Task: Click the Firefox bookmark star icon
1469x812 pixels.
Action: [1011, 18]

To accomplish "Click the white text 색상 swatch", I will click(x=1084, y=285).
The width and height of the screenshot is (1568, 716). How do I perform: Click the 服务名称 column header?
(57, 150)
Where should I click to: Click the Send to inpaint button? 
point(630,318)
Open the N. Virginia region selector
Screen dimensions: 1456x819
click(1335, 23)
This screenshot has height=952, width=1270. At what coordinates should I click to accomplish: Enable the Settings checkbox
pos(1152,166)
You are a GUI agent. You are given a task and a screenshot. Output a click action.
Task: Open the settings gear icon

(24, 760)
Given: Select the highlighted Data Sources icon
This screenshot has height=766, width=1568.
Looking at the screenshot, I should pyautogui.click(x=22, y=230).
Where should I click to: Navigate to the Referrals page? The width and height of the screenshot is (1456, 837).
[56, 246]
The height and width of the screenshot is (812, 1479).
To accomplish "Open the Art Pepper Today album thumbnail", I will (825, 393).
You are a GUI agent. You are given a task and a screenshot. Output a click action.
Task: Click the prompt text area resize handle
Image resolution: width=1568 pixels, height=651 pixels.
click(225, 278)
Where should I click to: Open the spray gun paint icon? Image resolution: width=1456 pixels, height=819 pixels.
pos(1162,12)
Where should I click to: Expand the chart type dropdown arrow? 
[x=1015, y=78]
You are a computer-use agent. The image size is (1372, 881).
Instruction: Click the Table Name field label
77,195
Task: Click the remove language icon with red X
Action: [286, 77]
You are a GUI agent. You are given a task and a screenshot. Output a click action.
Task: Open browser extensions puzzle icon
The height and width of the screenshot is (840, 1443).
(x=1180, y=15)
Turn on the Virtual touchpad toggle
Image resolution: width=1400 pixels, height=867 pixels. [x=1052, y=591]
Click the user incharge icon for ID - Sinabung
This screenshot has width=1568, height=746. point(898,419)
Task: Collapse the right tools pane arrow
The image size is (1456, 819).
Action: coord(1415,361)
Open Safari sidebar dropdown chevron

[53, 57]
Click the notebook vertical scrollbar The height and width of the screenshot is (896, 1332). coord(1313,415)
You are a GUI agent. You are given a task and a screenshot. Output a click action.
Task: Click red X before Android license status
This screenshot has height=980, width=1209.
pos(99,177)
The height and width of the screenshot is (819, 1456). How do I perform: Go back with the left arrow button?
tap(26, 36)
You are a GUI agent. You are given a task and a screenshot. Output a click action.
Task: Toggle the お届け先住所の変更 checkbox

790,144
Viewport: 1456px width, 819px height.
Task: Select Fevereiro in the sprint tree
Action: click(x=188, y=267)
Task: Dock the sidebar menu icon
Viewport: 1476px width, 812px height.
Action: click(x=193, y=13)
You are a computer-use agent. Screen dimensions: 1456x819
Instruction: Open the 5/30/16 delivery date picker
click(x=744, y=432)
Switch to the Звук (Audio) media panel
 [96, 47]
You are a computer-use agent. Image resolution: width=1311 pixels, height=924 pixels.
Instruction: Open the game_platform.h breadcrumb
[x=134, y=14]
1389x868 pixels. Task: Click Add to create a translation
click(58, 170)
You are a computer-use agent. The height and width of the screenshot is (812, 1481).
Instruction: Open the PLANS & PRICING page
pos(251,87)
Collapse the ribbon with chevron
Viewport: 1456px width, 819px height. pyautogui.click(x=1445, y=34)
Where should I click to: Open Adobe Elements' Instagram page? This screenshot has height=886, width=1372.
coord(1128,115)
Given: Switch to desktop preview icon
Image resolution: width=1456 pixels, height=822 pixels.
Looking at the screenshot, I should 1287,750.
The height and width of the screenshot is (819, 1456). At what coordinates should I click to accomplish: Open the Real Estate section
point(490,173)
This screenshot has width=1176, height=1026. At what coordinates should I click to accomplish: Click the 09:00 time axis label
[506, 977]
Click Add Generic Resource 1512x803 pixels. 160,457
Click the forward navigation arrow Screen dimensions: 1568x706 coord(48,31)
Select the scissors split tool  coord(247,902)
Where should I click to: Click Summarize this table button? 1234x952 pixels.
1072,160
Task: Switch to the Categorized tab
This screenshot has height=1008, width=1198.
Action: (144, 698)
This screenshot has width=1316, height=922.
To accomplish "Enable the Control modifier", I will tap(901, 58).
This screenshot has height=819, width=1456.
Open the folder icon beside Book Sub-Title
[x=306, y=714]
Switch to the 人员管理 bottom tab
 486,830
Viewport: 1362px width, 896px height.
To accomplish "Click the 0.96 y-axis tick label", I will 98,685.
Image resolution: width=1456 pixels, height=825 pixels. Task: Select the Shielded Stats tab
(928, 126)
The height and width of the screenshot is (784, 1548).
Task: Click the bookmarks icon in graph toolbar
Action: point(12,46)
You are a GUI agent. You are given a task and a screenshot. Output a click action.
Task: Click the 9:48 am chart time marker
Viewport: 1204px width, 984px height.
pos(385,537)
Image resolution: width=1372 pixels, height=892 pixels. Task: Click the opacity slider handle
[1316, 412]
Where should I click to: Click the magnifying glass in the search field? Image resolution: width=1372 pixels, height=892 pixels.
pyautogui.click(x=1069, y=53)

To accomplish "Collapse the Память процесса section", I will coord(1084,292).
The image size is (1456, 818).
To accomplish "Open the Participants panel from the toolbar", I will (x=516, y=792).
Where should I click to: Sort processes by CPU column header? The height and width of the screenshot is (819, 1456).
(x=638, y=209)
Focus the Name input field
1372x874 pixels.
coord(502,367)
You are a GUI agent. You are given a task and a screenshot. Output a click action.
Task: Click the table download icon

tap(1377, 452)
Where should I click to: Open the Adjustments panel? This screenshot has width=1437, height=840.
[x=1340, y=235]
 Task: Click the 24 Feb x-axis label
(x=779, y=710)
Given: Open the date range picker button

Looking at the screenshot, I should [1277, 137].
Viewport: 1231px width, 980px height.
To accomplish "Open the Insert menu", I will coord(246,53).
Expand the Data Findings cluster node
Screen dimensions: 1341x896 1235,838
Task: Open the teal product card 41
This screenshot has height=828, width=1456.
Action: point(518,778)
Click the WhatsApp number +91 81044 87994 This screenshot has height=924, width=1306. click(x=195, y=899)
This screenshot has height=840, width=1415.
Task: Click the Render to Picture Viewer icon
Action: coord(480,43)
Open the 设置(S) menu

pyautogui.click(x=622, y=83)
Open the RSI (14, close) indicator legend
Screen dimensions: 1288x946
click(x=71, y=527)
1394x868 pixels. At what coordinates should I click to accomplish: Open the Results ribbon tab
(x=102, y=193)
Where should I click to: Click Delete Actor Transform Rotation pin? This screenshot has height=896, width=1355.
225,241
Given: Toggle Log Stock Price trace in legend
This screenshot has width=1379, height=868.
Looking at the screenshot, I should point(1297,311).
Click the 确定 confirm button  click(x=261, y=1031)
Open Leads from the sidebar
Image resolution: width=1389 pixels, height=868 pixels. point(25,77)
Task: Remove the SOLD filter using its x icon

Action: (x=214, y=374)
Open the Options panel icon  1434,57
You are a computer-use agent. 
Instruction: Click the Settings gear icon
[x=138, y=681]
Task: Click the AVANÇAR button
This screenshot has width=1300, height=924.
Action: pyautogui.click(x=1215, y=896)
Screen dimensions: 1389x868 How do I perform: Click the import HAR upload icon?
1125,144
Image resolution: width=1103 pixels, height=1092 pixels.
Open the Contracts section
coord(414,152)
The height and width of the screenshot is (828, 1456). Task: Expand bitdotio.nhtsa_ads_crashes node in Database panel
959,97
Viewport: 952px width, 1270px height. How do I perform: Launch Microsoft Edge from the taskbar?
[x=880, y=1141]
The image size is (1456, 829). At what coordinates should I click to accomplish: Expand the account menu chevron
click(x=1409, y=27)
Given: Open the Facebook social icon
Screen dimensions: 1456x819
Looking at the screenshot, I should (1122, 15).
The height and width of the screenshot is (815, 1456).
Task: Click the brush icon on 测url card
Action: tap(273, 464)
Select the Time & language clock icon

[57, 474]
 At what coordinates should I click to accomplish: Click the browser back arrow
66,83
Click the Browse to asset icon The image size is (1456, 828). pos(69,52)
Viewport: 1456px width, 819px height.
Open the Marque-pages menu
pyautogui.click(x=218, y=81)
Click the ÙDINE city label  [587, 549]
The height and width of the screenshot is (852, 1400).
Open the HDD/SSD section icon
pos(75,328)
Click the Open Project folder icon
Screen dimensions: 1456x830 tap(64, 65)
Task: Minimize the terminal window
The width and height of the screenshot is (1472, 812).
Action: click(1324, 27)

» Aim of the exercise
Locate and copy each line in the data above that includes the word "text".

» Result below
To accomplish "Click the white text 색상 swatch", I will click(x=1084, y=285).
Task: Click the prompt text area resize handle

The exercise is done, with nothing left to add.